Bankrupt Sri Lanka’s 22 million people, already battling rampant food inflation and severe fuel and medicine shortages, are set for yet more misery as progress falters on a US$2.9 billion International Monetary Fund bailout.
Colombo reached an agreement with the IMF in September, subject to conditions such as tax reforms and changes to the way electricity is priced, to inject life back into an economy suffering its worst-ever crisis since independence and reeling from this year’s historic default.
But the package is still awaiting IMF board approval as Sri Lanka needs financing assurances from its three biggest bilateral creditors. China holds the largest slice of the island country’s external government debt, with 19.6 per cent of US$37.6 billion as of the end of last year, followed by Japan with 9 per cent and India with 2 per cent.
A self-imposed December deadline for receiving approval from the IMF on releasing the bailout funds has now been pushed back to next year, according to the governor of Sri Lanka’s central bank.
Meanwhile, the economy shrank by an eye-watering 11.8 per cent in the third quarter, official figures showed – its worst contraction ever bar the 16.4 per cent recorded at the height of the pandemic in the second quarter of 2020. The industrial sector, meanwhile, shrank 21.2 per cent.
Import-reliant industries such as construction had been forced to reduce activity, said Thilina Panduwawala, head of economic research at the Colombo-based Frontier Research consultancy, who noted that Sri Lanka’s shortage of foreign exchange reserves necessitated a drop in imports that “makes things harder at the ground level”.

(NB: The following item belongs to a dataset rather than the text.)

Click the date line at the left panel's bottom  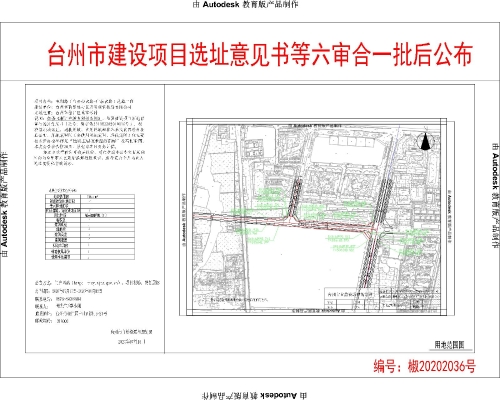(x=132, y=342)
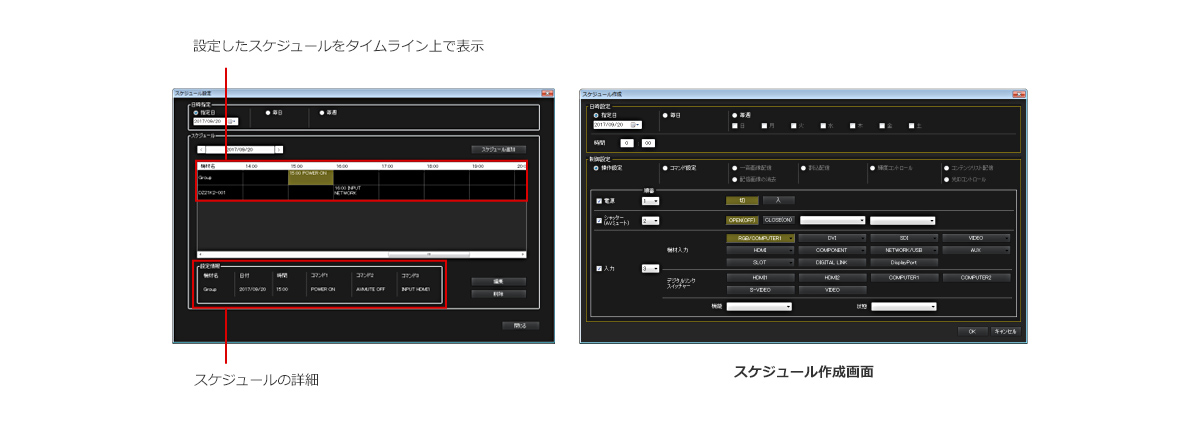Toggle the 入力 input checkbox
The height and width of the screenshot is (426, 1200).
click(x=599, y=268)
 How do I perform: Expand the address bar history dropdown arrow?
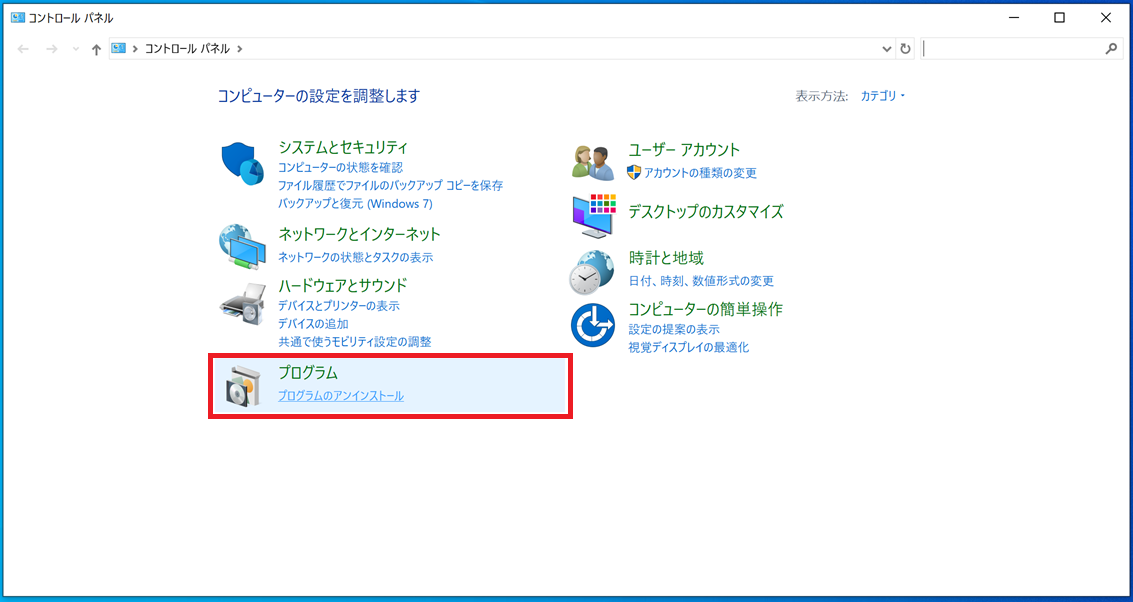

But suspending external debt payments did have a positive impact on the country’s balance of payments, he said.
One managerial-level employee of a manufacturing company, who asked not to be named, said firms often found themselves competing with each other for whatever foreign currency they could get from the country’s major banks amid the liquidity crisis.
“Some companies are already struggling to survive because they cannot import adequate volumes of raw materials needed for manufacturing,” he said.
K. A. Shanika Nirmali and her family have been forced to tighten their belts after the charitable community kitchens near their home in the Rajagiriya suburb of Colombo shut up shop until January amid the ongoing crisis.
“Now we eat one meal per day,” said the 20-year-old, who like her husband works for a daily wage.
High inflation, rising food insecurity
More than one-third of families in Sri Lanka – 36 per cent – are now food insecure, according to a World Food Programme situation report published this month, which also found that eight out of 10 families had been forced to sell off their assets to cope.
Inflation as of November-end was running at a red-hot 61 per cent, though that year-on-year figure is slightly down from the 69.8 per cent reported in September. Food inflation is worse, hitting 94.9 per cent earlier in the year before slowing to 73.7 per cent last month.
Central bank governor Nandalal Weerasinghe told local media last week that the IMF package was held up as negotiations on receiving assurances from Beijing had gone slower than expected, mostly due to China’s internal factors such as its recently eased zero-Covid policy.
We are hoping to obtain financing assurance from China within a short period, and then proceed to the IMF three to four weeks after that
“We are hoping to obtain financing assurance from China within a short period, and then proceed to the IMF three to four weeks after that,” he said.
He told reporters that short-term economic pain would be needed to secure long-term stability, adding that the central bank “cannot implement only popular policies” it also has to “implement right [fiscally sound] policies independently”.
Even once the US$2.9 billion in financing is released by the IMF, Sri Lanka will not be out of the woods.
That amount will scarcely cover the island’s country fuel bill, which ranges from US$230 million to US$500 million per month – though IMF approval on the bailout would be a signal to other creditors to offer more financing, said Kasun Thilina Kariyawasam, an independent macroeconomist based in Sweden.
He said it was “standard practice” for countries not to be offered refinancing by their creditors until after they had finished negotiations with the IMF because of the unknown effects of any conditions the global lender-of-last-resort might impose.
Looming difficulties include figuring out fuel financing and restructuring debt held by the country’s banking system, known as internal debt, he said.
As much as US$5 billion could be on its way to Sri Lanka in the new year as part of a coordinated assistance programme supported by the World Bank, Asian Development Bank, Asian Infrastructure Investment Bank, IMF and others.
But the more time it takes to get approval on Sri Lanka’s initial IMF bailout, the more prolonged the economic recovery will be, Kariyawasam said.